THE TASK
Repeat the data that follows exactly, starting at the line with "The image size is (840, 388)." and ending at the line with "The image size is (662, 497).", and leave out every picture.

RECORDS SHOWN
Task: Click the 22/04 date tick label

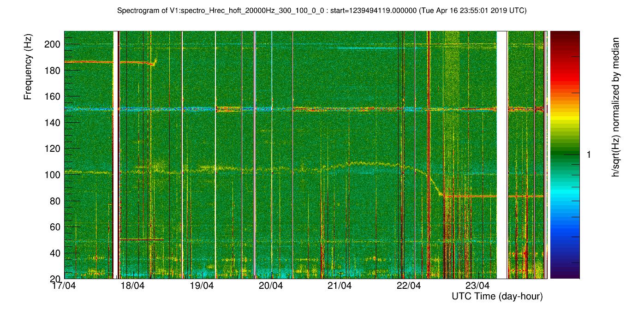Action: (408, 286)
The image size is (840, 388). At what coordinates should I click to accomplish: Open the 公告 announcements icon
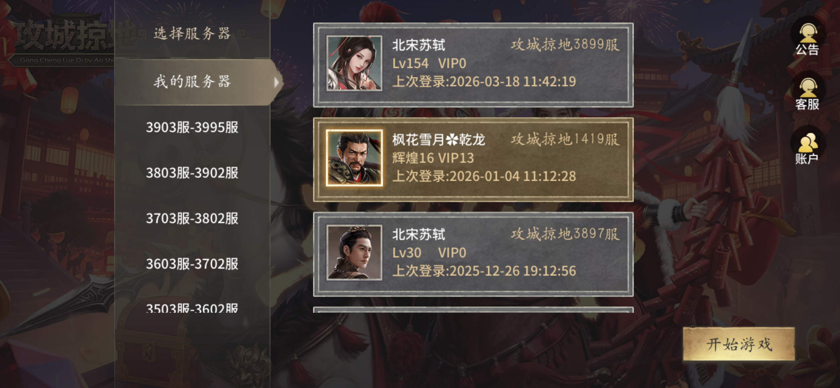pos(807,39)
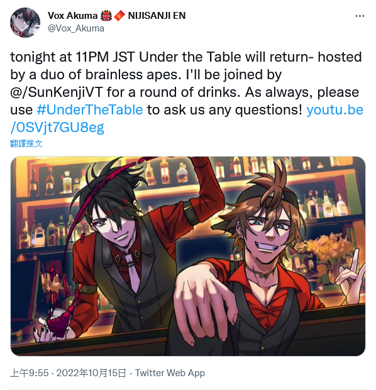Open the #UnderTheTable hashtag
The image size is (376, 390).
click(x=90, y=109)
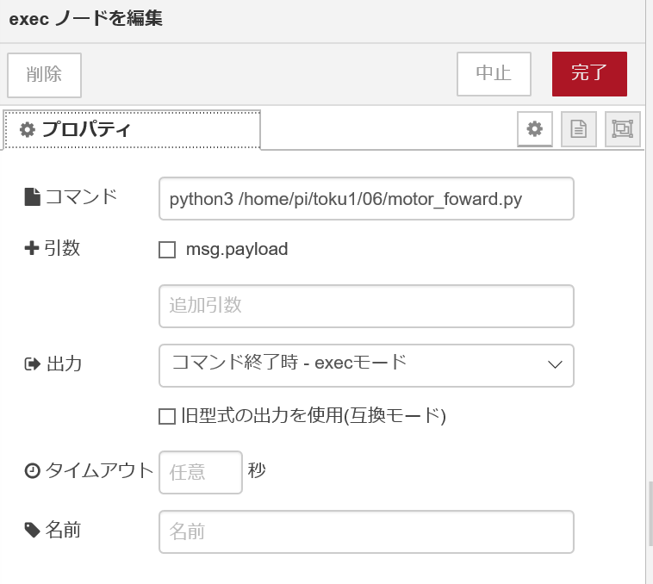Click the plus icon beside 引数 label

click(x=32, y=249)
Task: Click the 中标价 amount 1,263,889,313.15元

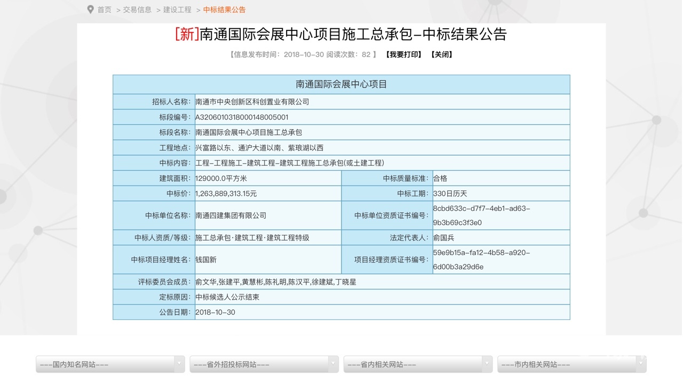Action: pyautogui.click(x=226, y=194)
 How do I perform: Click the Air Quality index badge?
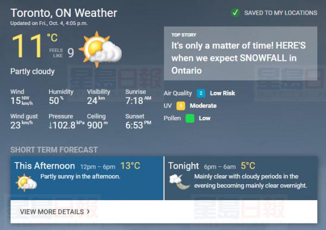coord(201,93)
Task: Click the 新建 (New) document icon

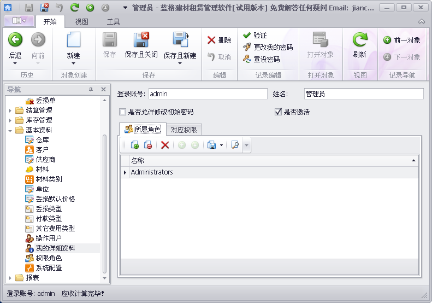Action: (x=73, y=40)
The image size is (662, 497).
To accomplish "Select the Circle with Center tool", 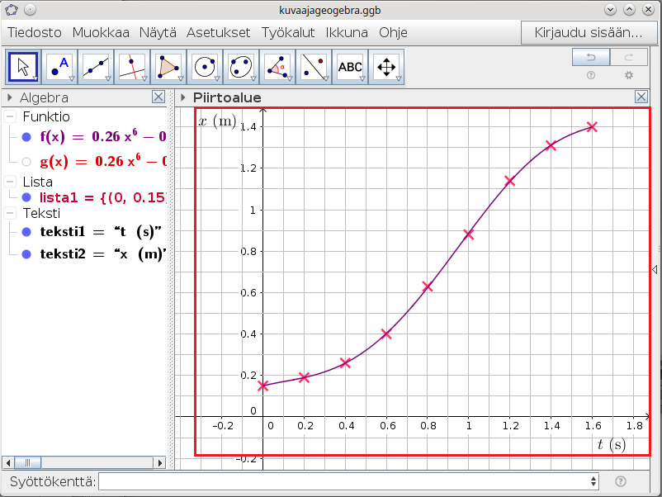I will click(x=206, y=67).
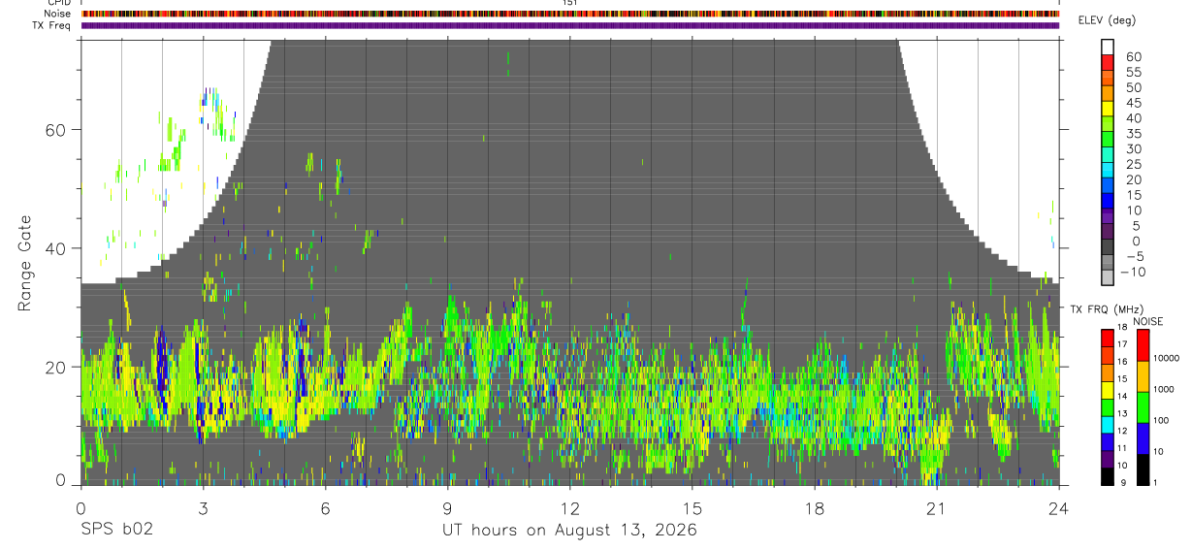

ANSWER TO THE EXERCISE
The image size is (840, 388). At what coordinates should I click to accomplish: Open the 公告 announcements icon
pos(807,39)
Open the #UnderTheTable hashtag
The image size is (376, 390).
click(x=90, y=109)
Click the plus icon beside 引数 label

click(x=32, y=249)
Task: Click the 中标价 amount 1,263,889,313.15元

Action: pyautogui.click(x=226, y=194)
 How do I perform: Click the Air Quality index badge?
coord(201,93)
Task: Click the 新建 (New) document icon

Action: (x=73, y=40)
The image size is (662, 497).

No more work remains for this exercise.